• Extrait du document:
————————
Ford et la crise linguistique : « Le vote francophone lui est perdu »

Le premier ministre, Doug Ford, et ses électeurs, durant la campagne. :Source: Twitter Doug Ford

Trois semaines après son déclenchement, la crise linguistique connaît un retentissement toujours national. De là à pénaliser Doug Ford dans les urnes lors des prochaines élections? Les trois politologues interrogés par #ONfr jugent l’option peu probable. En revanche, l’équation serait très différente dans les circonscriptions marquées par le fait francophone.

SÉBASTIEN PIERROZ
spierroz@tfo.org | @sebpierroz

« On peut penser qu’il y a des francophones qui ont été heurtés par Doug Ford et qui risquent évidemment de délaisser le Parti progressiste-conservateur », estime le politologue de l’Université d’Ottawa, François Charbonneau. « Les gens vont avoir la mémoire longue. »
————————
• Données fournies:
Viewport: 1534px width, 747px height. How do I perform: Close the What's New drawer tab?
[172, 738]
————————
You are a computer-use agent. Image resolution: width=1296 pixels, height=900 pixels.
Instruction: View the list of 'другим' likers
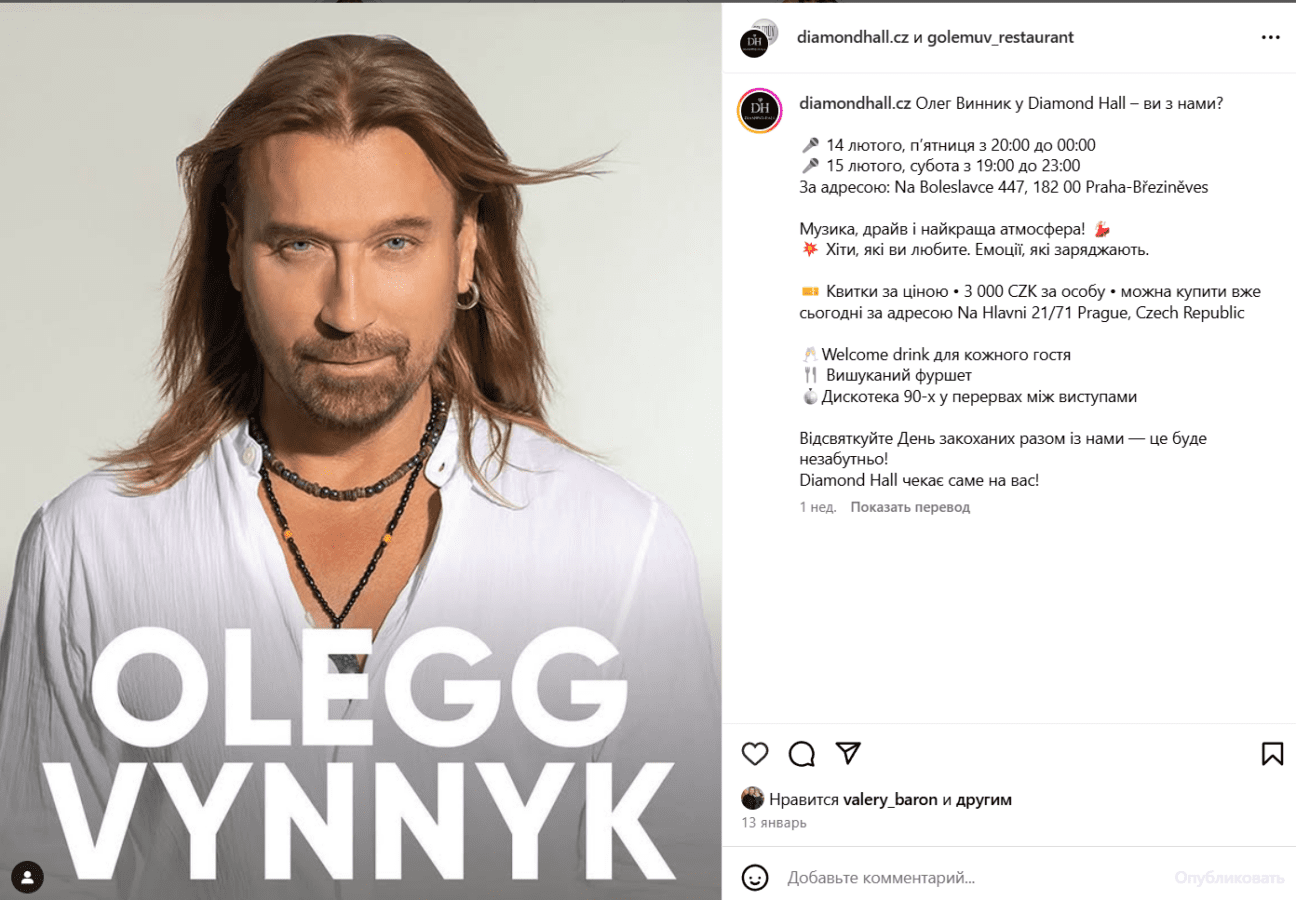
————————
• Votre tâche: Extrayez mot pour mot, de l'article sur Doug Ford et la crise linguistique, le passage qui s'ouvre sur les mots contenant « Trois semaines après » et se termine par « le fait francophone. ».

• Réponse rédigée:
Trois semaines après son déclenchement, la crise linguistique connaît un retentissement toujours national. De là à pénaliser Doug Ford dans les urnes lors des prochaines élections? Les trois politologues interrogés par #ONfr jugent l’option peu probable. En revanche, l’équation serait très différente dans les circonscriptions marquées par le fait francophone.